A invenção da celebridade

Mário Sérgio Lorenzetto | 21/11/2018 09:00
A invenção da celebridade

Em fevereiro de 1778, Voltaire, então com 85 anos, decidiu ir a Paris, depois de trinta anos de ausência. Essa estada suscitou espetaculares manifestações de entusiasmo. Todos os escritores se precipitaram para festejá-lo, enquanto as elites disputavam uma chance de ver o homem cujo nome era, desde então, célebre em toda a Europa. As visitas multiplicavam-se. A Academia Francesa o recebeu com grande pompa. Diante de um público alvoroçado, seu busto foi coroado.

Maria Antonieta foi a celebridade "avant la lettre", obrigada a viver constantemente sob o olhar dos outros, sem qualquer intimidade. O despertar de Maria Antonieta não era de um indivíduo privado, e sim o de uma pessoa integralmente pública. Bocejava em público.

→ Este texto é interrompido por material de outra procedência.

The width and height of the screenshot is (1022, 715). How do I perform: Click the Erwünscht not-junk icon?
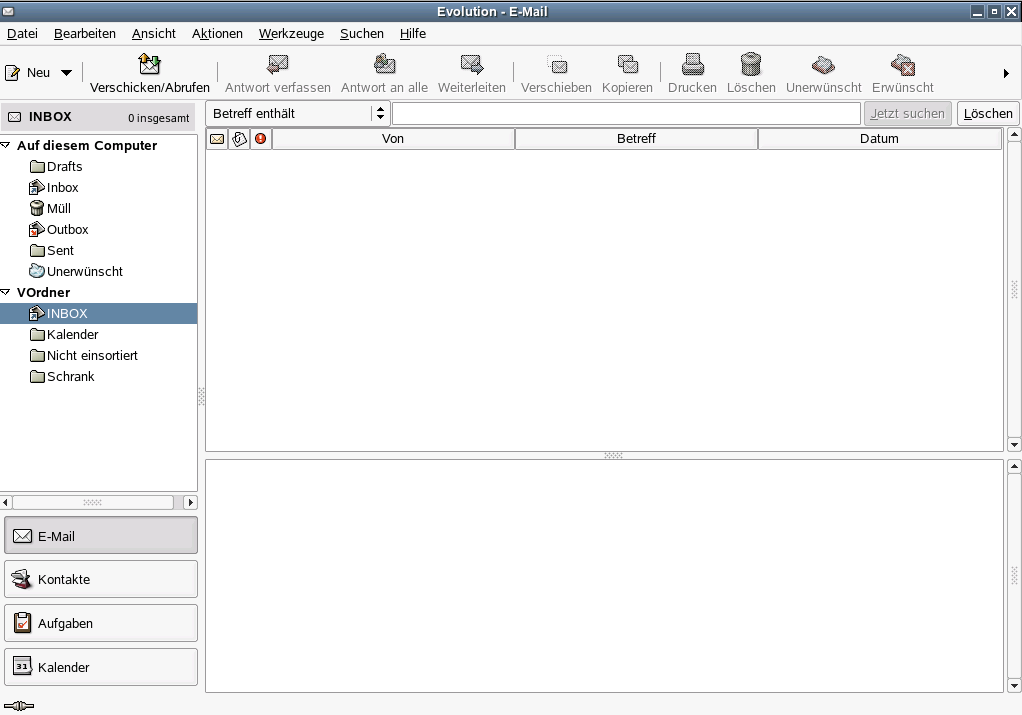(x=902, y=64)
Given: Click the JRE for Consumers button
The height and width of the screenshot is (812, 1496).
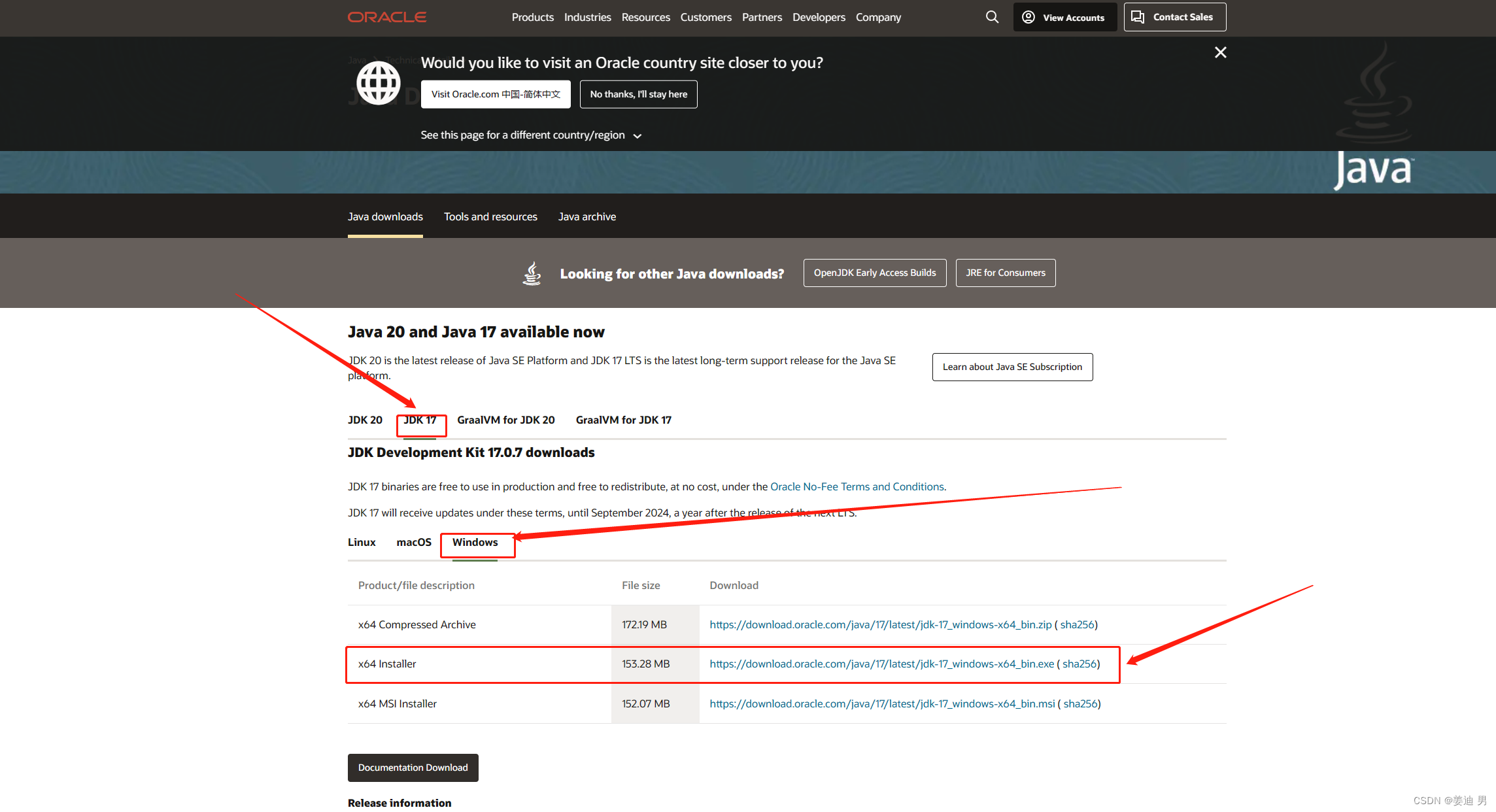Looking at the screenshot, I should [1005, 273].
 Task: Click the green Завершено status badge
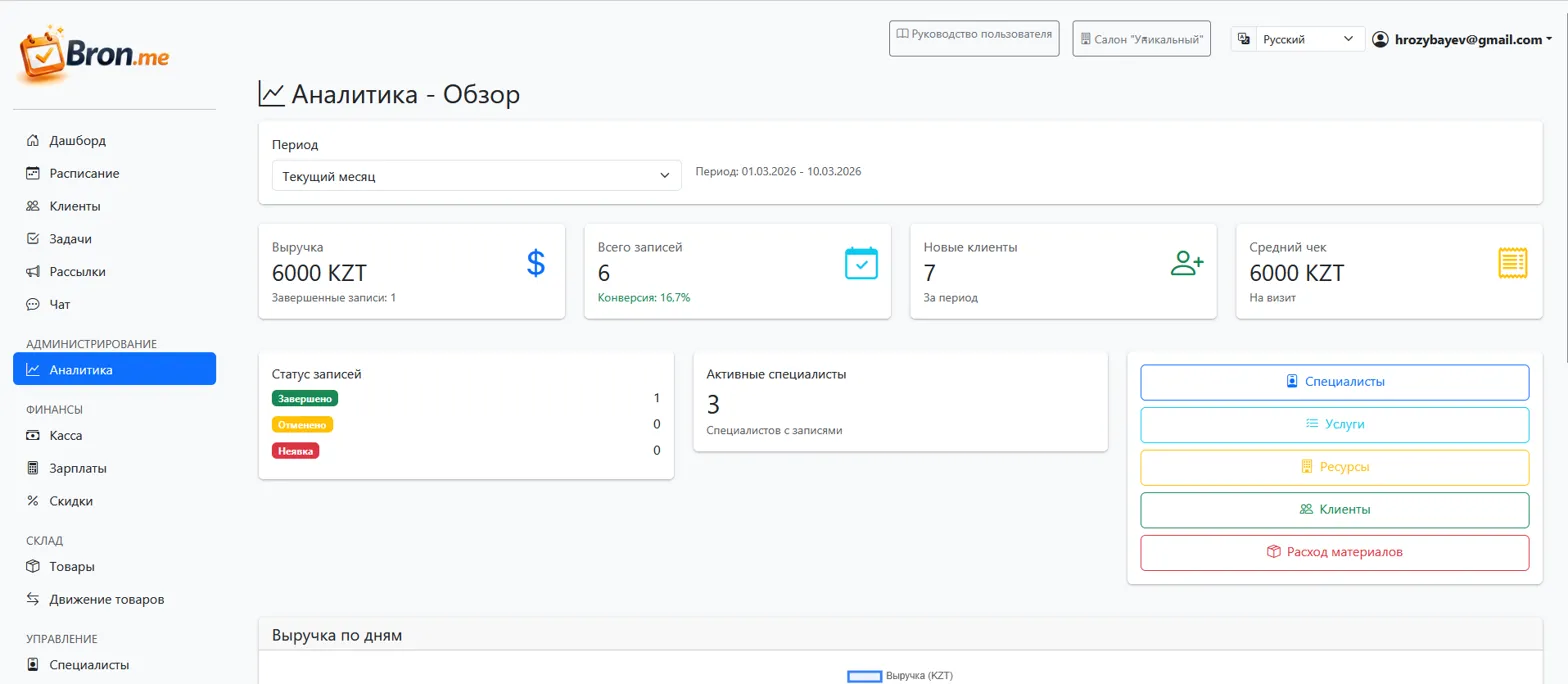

A cultura da celebridade repousa na distinção e na inversão do privado e do público. A vida privada é tornada pública pela imprensa. A invenção da celebridade é um fenômeno recente, originário da época de Voltaire e Maria Antonieta. Está diretamente ligado ao desenvolvimento da cultura de massa, à sociedade do espetáculo e 'a onipresença dos meios de comunicação. A celebridade é definida pelas manifestações mais extremas: a histeria dos fãs, a multiplicação interminável de suas imagens, seus rendimentos exponencias aberrantes, suas excentricidades e o sucesso dos tabloides.

A invenção da celebridade
A invenção da celebridade

Os célebres e os degenerados da glória.

Sempre existiram pessoas muito conhecidas. O primeiro registro vem de Alexandre, o Grande. Todavia, antes, elas deviam a notoriedade a suas façanhas, seus talentos e suas obras. Hoje, são célebres unicamente em razão da exposição na mídia, sem fazer jus a qualquer outro título. A celebridade passou a ser uma degeneração da glória, um fenômeno midiático. Pessoas conhecidas por serem conhecidas. Indivíduos sem talento e sem obra, cujo único mérito é aparecer na televisão ou nas redes sociais.

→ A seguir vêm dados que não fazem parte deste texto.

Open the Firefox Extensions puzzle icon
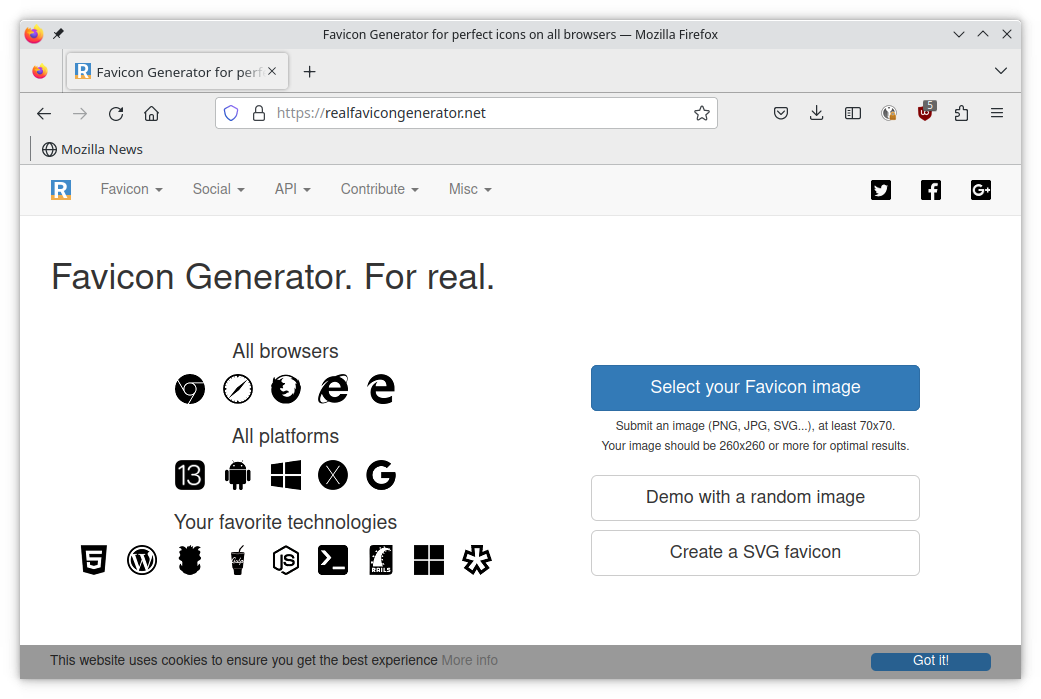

Para alguns estudiosos do assunto, as celebridades seriam um substituto moderno das crenças religiosas e dos mitos: "o culto das estrelas" seria uma variação do culto dos santos e dos heróis, uma idolatria moderna. Heroicizadas, divinizadas, os célebres são mais que objeto de admiração. São também objetos de culto. De um lado, a glória dos chefes de Estado, de artistas, eruditos e até de campeões esportivos: citemos Churchill, Pablo Picasso, Marcel Proust, Franz Liszt. Cristiano Ronaldo e Messi são a epítome dos esportistas. Lula foi santificado há 16 anos. Bolsonaro é o santo do dia.

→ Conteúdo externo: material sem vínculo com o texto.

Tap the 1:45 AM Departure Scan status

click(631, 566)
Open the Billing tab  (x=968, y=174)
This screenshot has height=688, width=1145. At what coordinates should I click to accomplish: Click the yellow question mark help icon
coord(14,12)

Mas há casos estranhos. Quem ignora que Vincent Van Gogh - cuja glória póstuma foi imensa - era conhecido em vida por não mais de meia dúzia de pessoas.

A invenção da celebridade
A invenção da celebridade

A prova da celebridade.

O indivíduo célebre não é conhecido apenas por seus parentes, amigos, vizinhos, seus pares ou clientes, mas por um vasto conjunto de pessoas com as quais não têm nenhum contato direto, que nunca o encontraram e jamais o encontrarão. A prova da existência da celebridade começa quando um cantor passa a ter seu nome e rosto conhecido por aqueles que não ouvem suas canções. A de um jogador de futebol quando é reconhecido por aqueles que não assistem a um jogo. O célebre lida com um público.

A invenção da celebridade
A invenção da celebridade

A celebridade têm autonomia de sua reputação.

Quando um escritor, um ator, um assaltante tornam-se célebres, a curiosidade por eles gerada deixa de ser avaliada à luz dos critérios próprios à sua atividade original. Eles se tornam figuras públicas, que não são mais julgadas - pelo público, bem entendido - pelas suas competências, e sim quanto à sua capacidade de captar e manter a curiosidade popular. Uma segunda característica é a ligação afetiva dos fãs. Ao contrário do que alguns imaginam, há uma ligação afetiva poderosa entre o célebre e seus fãs. É claro, uma ligação fantasiada e unilateral. É o apego a pessoas célebres, que é vivido de um modo mais intenso à medida que é compartilhado por muitas pessoas de seu entorno.

Quanto mais célebre é um político, um músico, mais seus fãs se convencem facilmente de que mantêm com ele uma relação íntima e única. O indivíduo descobre-se singular no momento em que se funde a uma massa de fãs. É o motor paradoxal da cultura de massas. Outro paradoxo é que o indivíduo célebre é grande por sua celebridade e, ao mesmo tempo, semelhante ao mais comum dos mortais, por suas fraquezas e baixezas.